Paul is encouraging the Corinthian church to make good on their promised gift of support. As a body they had pledged help but they had not yet delivered on their promise.
I’m assuming that because of the split in this church the promised gift was harder to give. It could also be that their attention had been diverted from the promised gift with all that they were dealing with in the church.
Paul recognizes that situations have changed but reminds them of their promise anyway. He doesn’t insist on the full amount originally pledged. Instead he asks them to give “according to what a person has, not according to what he does not have” (verse 12).
Paul also uses the believers in Macedonia as an example of giving. They gave even beyond their “extra.” He is not requiring this but reminds them that at that point they are living an abundant life. “As a matter of fairness your abundance at the present should supply their needs, so that their abundance may supply your need, that there may be fairness” (verse 14).
The believers in Jerusalem were under great oppression and in severe need.
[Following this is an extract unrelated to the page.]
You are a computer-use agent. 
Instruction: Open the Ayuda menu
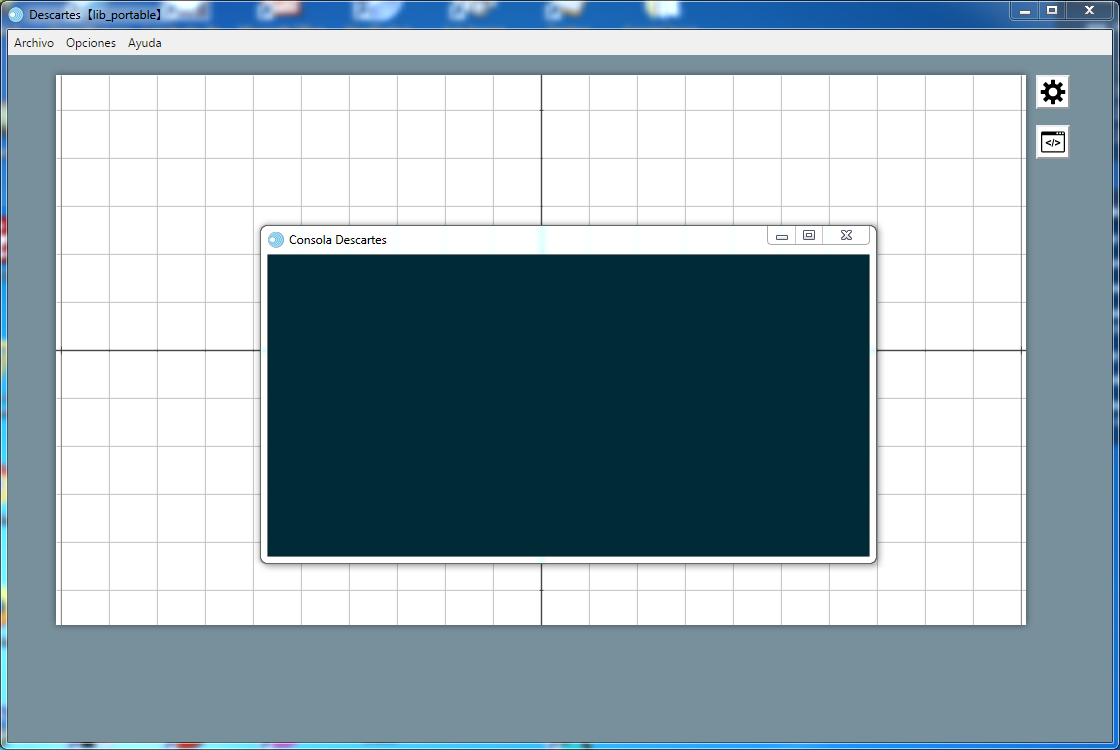145,43
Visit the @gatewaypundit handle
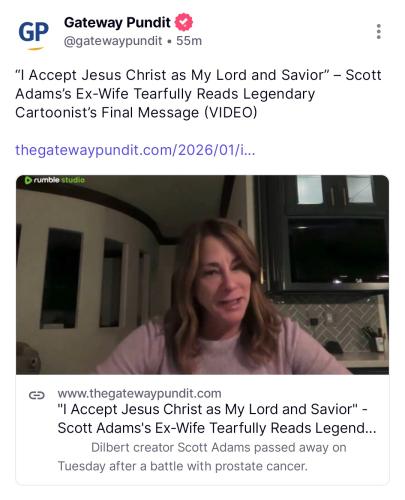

Paul was seeking support to help this portion of the body out. Anything was appreciated. Paul was certain that if, and when, the situation were reversed the Jerusalem believers would willingly help their brothers and sisters in need.
Paul knows that God is the ultimate provider for the needs of His children and he reminds his readers of this. “As it is written, ‘Whoever gathered much had nothing left over, and whoever gathered little had no lack’” (verse 15). This verse comes from Exodus concerning the mana that God provided for the children of Israel. He provided then and He continues to provide still.
Father God, I don’t have a body of believers that I regularly give to. I give to a ministry instead. Thank You for that opportunity even when I sometimes think of other things I could do with the money. Thank You for helping me keep my promise in this area. Thank You for allowing me to be part of changing lives.